Critique : Paddington – Un ourson dans la ville

Paddington_Poster

L’ourson le plus célèbre d’Angleterre a fait sa première apparition au cinéma fin 2014. Après de nombreuses aventures racontées dans des ouvrages et séries animées, la créature imaginée par Michael Bond s’est appropriée le grand écran avec panache. Paddington est probablement l’un des meilleurs longs métrages pour enfants de ces deux dernières années.

Pour le réalisateur Paul King, il n’était pas question de dénaturer le mythe apprécié dans le monde entier. Paddington est toujours le petit ours du Pérou qui entreprend un grand voyage à Londres pour retrouver l’explorateur accueilli par sa famille bien des années plus tôt.

A partir de l’arrivée de l’ourson dans le royaume, King trouve un bel équilibre entre les gags qui s’enchaînent à vive allure et le côté touchant de son personnage, qui devra s’adapter à la famille Brown.

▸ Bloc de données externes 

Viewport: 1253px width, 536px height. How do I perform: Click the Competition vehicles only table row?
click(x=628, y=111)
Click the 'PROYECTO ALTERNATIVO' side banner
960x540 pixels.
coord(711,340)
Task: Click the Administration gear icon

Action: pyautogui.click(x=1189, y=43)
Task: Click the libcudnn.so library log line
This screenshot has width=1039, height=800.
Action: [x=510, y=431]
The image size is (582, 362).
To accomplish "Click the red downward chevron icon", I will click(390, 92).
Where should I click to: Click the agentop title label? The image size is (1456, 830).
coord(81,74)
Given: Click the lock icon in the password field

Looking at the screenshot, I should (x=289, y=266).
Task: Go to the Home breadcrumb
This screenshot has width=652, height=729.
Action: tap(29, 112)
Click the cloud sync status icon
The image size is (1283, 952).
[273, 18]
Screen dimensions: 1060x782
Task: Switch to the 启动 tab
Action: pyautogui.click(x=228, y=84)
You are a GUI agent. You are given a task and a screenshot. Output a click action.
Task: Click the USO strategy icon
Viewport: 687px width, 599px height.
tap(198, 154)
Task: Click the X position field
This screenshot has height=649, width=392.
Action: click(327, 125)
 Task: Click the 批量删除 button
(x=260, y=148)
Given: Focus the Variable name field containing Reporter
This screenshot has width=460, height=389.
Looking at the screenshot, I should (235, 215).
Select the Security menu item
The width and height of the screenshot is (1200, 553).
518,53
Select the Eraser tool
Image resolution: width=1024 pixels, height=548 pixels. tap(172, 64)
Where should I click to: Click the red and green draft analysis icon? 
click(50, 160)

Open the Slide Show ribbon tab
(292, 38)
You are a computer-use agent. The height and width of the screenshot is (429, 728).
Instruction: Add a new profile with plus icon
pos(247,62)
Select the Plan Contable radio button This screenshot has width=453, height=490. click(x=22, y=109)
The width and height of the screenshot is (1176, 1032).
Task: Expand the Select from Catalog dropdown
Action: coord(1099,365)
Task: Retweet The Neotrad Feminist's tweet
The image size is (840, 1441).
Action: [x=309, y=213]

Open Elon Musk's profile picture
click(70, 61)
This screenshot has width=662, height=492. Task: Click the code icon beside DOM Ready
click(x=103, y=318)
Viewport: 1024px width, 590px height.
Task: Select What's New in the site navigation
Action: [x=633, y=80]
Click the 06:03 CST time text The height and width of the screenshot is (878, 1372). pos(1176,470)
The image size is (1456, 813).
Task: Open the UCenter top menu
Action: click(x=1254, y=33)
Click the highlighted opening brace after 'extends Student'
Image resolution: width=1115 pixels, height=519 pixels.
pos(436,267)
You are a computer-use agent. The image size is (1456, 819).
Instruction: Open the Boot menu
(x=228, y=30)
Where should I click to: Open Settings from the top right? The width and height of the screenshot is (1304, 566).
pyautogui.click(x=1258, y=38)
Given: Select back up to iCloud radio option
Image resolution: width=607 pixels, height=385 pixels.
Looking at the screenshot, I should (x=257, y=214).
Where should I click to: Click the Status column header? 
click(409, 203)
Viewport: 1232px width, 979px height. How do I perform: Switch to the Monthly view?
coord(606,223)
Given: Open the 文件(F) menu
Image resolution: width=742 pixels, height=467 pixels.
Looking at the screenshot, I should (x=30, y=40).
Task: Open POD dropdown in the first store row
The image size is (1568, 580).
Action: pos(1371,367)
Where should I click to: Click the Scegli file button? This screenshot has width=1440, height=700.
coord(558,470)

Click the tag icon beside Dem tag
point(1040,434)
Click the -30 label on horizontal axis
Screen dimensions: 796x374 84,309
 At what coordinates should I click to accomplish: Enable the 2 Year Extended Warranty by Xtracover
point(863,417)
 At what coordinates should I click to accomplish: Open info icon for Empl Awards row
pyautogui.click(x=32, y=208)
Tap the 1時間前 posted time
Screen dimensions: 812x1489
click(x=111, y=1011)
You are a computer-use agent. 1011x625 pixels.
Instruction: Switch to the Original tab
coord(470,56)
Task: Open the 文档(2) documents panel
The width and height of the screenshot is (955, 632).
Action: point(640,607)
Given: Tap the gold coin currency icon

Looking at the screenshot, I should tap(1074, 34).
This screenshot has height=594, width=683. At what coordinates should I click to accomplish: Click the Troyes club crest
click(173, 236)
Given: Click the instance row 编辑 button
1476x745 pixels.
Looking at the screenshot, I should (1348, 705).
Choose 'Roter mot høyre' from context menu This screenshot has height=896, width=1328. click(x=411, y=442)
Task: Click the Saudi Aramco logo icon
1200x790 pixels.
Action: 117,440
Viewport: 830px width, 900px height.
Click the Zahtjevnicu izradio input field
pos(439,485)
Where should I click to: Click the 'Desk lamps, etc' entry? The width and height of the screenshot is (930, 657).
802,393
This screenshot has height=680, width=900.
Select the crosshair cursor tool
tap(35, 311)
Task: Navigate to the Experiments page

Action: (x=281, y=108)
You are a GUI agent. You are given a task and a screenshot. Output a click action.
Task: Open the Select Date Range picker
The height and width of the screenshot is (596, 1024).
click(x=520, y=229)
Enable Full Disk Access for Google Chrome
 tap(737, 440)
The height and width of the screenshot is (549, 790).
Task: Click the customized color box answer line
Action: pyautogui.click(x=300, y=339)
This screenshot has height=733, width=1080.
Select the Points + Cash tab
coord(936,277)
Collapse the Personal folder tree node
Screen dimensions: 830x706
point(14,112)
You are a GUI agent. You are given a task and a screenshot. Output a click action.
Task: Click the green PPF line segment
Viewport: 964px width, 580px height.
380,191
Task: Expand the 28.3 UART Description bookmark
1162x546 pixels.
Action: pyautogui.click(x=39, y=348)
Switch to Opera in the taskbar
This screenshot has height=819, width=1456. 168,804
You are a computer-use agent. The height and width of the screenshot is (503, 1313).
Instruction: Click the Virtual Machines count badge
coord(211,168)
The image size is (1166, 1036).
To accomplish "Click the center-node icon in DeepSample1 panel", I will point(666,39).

Les Brown ont des traits de caractère très prononcés. Le père ressent un besoin constant de protéger ses enfants au point de les étouffer, la mère est une artiste accomplie et rêveuse, la fille traverse l’âge bête et le fils est un inventeur hors pair. Paddington est évidemment irrésistible et la gouvernante de la famille interprétée par l’excellente Julie Walters rattrape avec un naturel déconcertant les maladresses de l’ours. Rapidement, les liens se créent et Paddington trouve sa place dans une famille aussi farfelue et attachante que lui.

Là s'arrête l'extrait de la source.